2.x shingle aggregation feature is lost in 5.x?


(Ray33) #1

In ES2.x, a string field with shingle analyzer (see below mapping) was able to produce a nested term aggregation, where the nested aggregation produced the most common phrases (due to shingle analyzer).
For example, for data:
Country, data
US, donald trump
US, donald duck
US, donald duck
US, donald trump
US, donald trump

The query would be able to retrieve that donald trump is the most searched term in US and donald duck is the second .

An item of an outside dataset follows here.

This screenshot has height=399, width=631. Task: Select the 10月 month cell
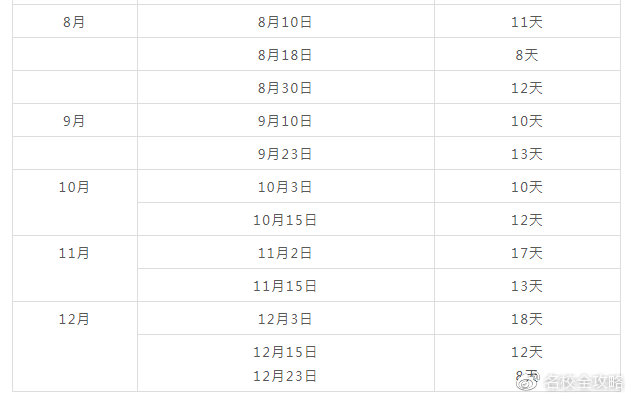pyautogui.click(x=74, y=203)
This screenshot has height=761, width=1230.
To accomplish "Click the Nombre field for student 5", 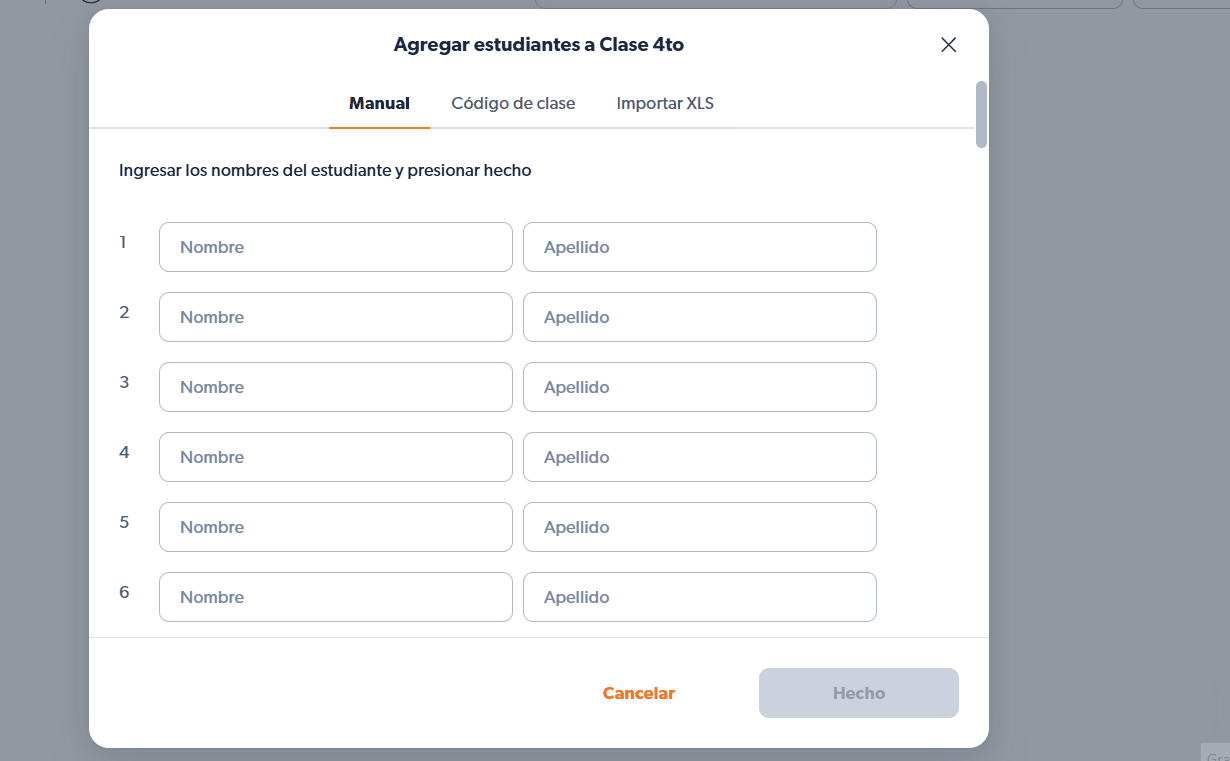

In ES5 where a field can be either text or keyword, it limits the query options to be either:

  • keyword field - Top hits word - a single word aggregation, which means that on the above example it will show only donald as the most search word.
  • text field (where it enables single analyzer) - it doesn't allow aggregation.

Any suggestion how to achieve a top searches aggregation for phrases in ES5 ?

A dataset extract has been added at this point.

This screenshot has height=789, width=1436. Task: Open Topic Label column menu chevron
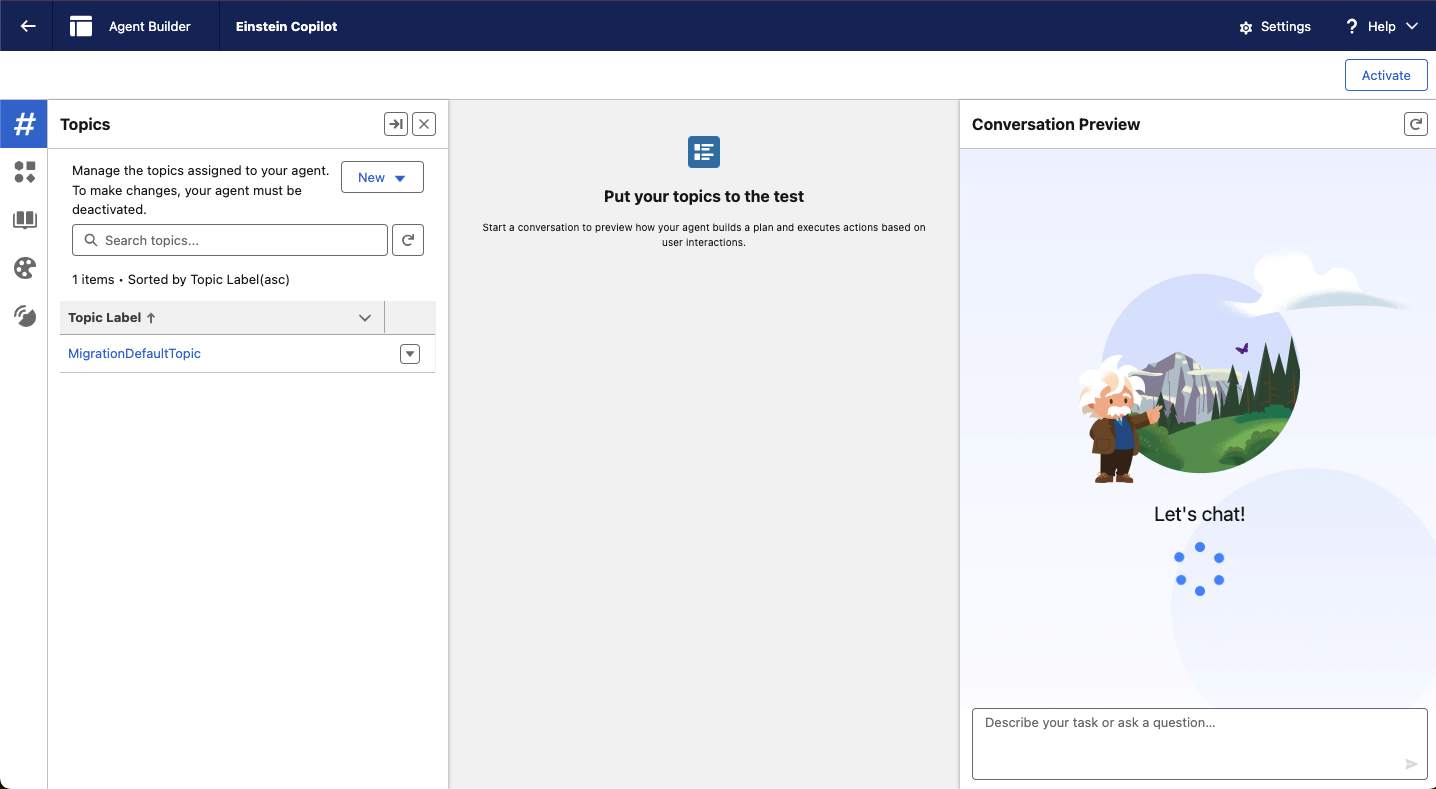[x=365, y=318]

This is the sample of shingle definition in 2.x :

{
"mappings": {
"searches": {
"properties": {
"q": {
"type": "string",
"analyzer": "shingle_analyzer"
}
}
}
},
"settings": {
"analysis": {
"filter": {
"shingle_filter": {
"type": "shingle",
"max_shingle_size": 4,
"min_shingle_size": 2
}
},
"analyzer": {
"shingle_analyzer": {
"filter": ["lowercase",
"shingle_filter"],
"type": "custom",
"tokenizer": "standard"
}
}
}
}
}

The nested aggregation would be similar to this:

{
"query" : {
"match_all" : { }
},
"aggregations" : {
"countries" : {
"terms" : {
"field" : "country"
},
"aggregations" : {
"top_searches" : {
"terms" : {
"field" : "q",
"size" : 3,
"min_doc_count" : 2,
"include" : ".{4,35}"
}
}
}
}
}
}


(system) #2

This topic was automatically closed 28 days after the last reply. New replies are no longer allowed.